▶ **Your goal**:
Every entry, from the first to the last, should be written out exactly.

☆ ☆ ☆ ☆

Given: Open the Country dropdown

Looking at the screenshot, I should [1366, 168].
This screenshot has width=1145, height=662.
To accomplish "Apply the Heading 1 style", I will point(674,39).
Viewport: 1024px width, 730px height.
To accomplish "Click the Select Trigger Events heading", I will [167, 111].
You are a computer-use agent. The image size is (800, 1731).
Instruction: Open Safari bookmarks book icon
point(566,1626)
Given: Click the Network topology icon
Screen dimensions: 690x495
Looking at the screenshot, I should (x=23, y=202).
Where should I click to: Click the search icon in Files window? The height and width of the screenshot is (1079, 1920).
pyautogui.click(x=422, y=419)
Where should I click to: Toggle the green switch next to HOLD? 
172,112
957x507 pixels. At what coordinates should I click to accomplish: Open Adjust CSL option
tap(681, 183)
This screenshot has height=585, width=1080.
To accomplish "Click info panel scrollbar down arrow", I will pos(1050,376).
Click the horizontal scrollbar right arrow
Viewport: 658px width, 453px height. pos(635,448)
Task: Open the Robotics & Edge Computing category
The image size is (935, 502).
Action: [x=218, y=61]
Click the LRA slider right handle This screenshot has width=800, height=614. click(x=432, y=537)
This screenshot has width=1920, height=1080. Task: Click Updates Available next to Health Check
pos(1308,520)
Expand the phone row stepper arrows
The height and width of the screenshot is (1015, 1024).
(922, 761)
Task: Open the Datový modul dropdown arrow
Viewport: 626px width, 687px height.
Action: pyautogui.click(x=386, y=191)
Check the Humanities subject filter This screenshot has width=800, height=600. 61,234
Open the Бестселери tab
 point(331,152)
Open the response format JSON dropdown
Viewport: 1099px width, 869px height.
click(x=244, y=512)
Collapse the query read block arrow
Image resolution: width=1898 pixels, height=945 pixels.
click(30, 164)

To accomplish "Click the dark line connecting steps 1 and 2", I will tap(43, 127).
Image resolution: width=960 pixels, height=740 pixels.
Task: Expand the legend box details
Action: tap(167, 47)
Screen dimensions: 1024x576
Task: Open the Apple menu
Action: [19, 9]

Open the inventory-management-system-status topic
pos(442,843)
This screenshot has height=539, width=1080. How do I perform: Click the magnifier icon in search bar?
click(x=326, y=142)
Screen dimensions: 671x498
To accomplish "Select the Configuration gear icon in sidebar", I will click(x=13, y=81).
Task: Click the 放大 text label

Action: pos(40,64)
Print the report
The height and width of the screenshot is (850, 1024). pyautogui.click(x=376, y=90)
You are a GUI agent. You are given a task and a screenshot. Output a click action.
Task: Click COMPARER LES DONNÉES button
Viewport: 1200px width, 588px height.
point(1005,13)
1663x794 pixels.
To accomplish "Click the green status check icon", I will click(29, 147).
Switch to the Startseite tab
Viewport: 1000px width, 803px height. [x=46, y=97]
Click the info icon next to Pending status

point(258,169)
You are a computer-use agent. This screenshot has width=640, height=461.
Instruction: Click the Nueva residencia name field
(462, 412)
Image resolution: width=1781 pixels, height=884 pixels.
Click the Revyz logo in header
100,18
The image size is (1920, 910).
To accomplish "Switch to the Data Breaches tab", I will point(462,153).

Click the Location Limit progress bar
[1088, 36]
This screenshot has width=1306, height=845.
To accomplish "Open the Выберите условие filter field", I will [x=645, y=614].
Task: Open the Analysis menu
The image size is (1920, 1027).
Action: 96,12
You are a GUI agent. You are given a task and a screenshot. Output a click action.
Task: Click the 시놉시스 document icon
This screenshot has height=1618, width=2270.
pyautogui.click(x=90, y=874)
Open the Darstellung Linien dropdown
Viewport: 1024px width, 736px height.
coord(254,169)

☆ ☆ ☆ ☆

▶ **Task result**:
Given: Open the Country dropdown

Looking at the screenshot, I should [1366, 168].
This screenshot has width=1145, height=662.
To accomplish "Apply the Heading 1 style", I will point(674,39).
Viewport: 1024px width, 730px height.
To accomplish "Click the Select Trigger Events heading", I will [167, 111].
You are a computer-use agent. The image size is (800, 1731).
Instruction: Open Safari bookmarks book icon
point(566,1626)
Given: Click the Network topology icon
Screen dimensions: 690x495
Looking at the screenshot, I should (x=23, y=202).
Where should I click to: Click the search icon in Files window? The height and width of the screenshot is (1079, 1920).
pyautogui.click(x=422, y=419)
Where should I click to: Toggle the green switch next to HOLD? 
172,112
957x507 pixels. At what coordinates should I click to accomplish: Open Adjust CSL option
tap(681, 183)
This screenshot has height=585, width=1080.
To accomplish "Click info panel scrollbar down arrow", I will pos(1050,376).
Click the horizontal scrollbar right arrow
Viewport: 658px width, 453px height. pos(635,448)
Task: Open the Robotics & Edge Computing category
The image size is (935, 502).
Action: [x=218, y=61]
Click the LRA slider right handle This screenshot has width=800, height=614. click(x=432, y=537)
This screenshot has width=1920, height=1080. Task: Click Updates Available next to Health Check
pos(1308,520)
Expand the phone row stepper arrows
The height and width of the screenshot is (1015, 1024).
(922, 761)
Task: Open the Datový modul dropdown arrow
Viewport: 626px width, 687px height.
Action: pyautogui.click(x=386, y=191)
Check the Humanities subject filter This screenshot has width=800, height=600. 61,234
Open the Бестселери tab
 point(331,152)
Open the response format JSON dropdown
Viewport: 1099px width, 869px height.
click(x=244, y=512)
Collapse the query read block arrow
Image resolution: width=1898 pixels, height=945 pixels.
click(30, 164)

To accomplish "Click the dark line connecting steps 1 and 2", I will tap(43, 127).
Image resolution: width=960 pixels, height=740 pixels.
Task: Expand the legend box details
Action: tap(167, 47)
Screen dimensions: 1024x576
Task: Open the Apple menu
Action: [19, 9]

Open the inventory-management-system-status topic
pos(442,843)
This screenshot has height=539, width=1080. How do I perform: Click the magnifier icon in search bar?
click(x=326, y=142)
Screen dimensions: 671x498
To accomplish "Select the Configuration gear icon in sidebar", I will click(x=13, y=81).
Task: Click the 放大 text label

Action: pos(40,64)
Print the report
The height and width of the screenshot is (850, 1024). pyautogui.click(x=376, y=90)
You are a GUI agent. You are given a task and a screenshot. Output a click action.
Task: Click COMPARER LES DONNÉES button
Viewport: 1200px width, 588px height.
point(1005,13)
1663x794 pixels.
To accomplish "Click the green status check icon", I will click(29, 147).
Switch to the Startseite tab
Viewport: 1000px width, 803px height. [x=46, y=97]
Click the info icon next to Pending status

point(258,169)
You are a computer-use agent. This screenshot has width=640, height=461.
Instruction: Click the Nueva residencia name field
(462, 412)
Image resolution: width=1781 pixels, height=884 pixels.
Click the Revyz logo in header
100,18
The image size is (1920, 910).
To accomplish "Switch to the Data Breaches tab", I will point(462,153).

Click the Location Limit progress bar
[1088, 36]
This screenshot has width=1306, height=845.
To accomplish "Open the Выберите условие filter field", I will [x=645, y=614].
Task: Open the Analysis menu
The image size is (1920, 1027).
Action: 96,12
You are a GUI agent. You are given a task and a screenshot. Output a click action.
Task: Click the 시놉시스 document icon
This screenshot has height=1618, width=2270.
pyautogui.click(x=90, y=874)
Open the Darstellung Linien dropdown
Viewport: 1024px width, 736px height.
coord(254,169)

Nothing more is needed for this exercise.